Background and objectives: Vancomycin (VAN) is one of therapeutic agents for severe infections, and its efficacy and safety are subject to therapeutic drug monitoring. However, there is a lack of data regarding the administration of VAN to low birth weight (LBW) infants. This presents a challenge to ensure optimal dosing and maximize the benefits of VAN therapy in this specialized patients.

Materials and methods: VAN serum samples were collected through opportunistic sampling for clinical use. Population Pharmacokinetics (PopPK) analysis was conducted with a one-compartment model in a nonlinear mixed-effects model using Phoenix NLME (Certara ver.8.4). We compared the final model with the 12 previously reported PopPK models.

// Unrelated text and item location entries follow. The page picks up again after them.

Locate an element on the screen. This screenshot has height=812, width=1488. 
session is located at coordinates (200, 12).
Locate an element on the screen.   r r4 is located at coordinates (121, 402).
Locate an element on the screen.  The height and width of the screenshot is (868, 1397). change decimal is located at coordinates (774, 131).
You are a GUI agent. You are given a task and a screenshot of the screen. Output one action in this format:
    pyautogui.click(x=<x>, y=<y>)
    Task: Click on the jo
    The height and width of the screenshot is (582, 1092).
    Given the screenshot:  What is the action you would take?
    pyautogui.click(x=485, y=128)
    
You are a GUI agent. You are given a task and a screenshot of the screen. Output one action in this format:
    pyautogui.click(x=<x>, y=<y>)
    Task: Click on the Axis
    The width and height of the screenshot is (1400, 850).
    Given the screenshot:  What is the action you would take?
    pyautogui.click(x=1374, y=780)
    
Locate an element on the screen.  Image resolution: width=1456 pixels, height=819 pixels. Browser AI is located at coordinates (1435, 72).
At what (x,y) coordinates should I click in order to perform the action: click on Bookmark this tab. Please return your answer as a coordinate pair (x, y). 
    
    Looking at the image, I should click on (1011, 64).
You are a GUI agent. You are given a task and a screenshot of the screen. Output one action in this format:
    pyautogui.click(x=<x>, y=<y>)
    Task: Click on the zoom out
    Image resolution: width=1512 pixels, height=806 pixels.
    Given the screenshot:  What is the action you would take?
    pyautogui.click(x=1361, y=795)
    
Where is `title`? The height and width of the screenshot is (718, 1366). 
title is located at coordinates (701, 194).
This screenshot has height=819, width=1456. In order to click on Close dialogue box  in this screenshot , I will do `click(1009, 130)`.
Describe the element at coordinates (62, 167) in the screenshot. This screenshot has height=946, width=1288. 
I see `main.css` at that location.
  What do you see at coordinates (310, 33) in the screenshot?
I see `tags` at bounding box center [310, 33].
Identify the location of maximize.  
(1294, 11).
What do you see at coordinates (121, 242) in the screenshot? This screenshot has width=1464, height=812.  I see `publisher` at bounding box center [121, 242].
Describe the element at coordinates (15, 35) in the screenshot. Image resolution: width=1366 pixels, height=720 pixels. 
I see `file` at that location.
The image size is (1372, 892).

Results: A total of 106 samples from 25 patients were obtained to establish the PopPK model for LBW infants. We successfully developed one-compartment PopPK model using Phoenix NLME based on Japanese LBW infants receiving VAN with body weights of less than 2,500 g. The covariates in our PopPK model are postmenstrual age, body weight, and serum creatinine for clearance and postnatal age for volume of distribution. A comparison of the goodness-of-fit metrics indicated that our PopPK model achieved better prediction accuracy for VAN blood concentrations, as indicated by the lower values of these metrics.

Conclusion: We successfully established a PopPK model incorporating PNA and PMA as new covariates. By addressing the issue of data scarcity in LBW infants, our study provides insights and strategies to manage VAN therapy in LBW infants, thus optimizing its effectiveness and safety.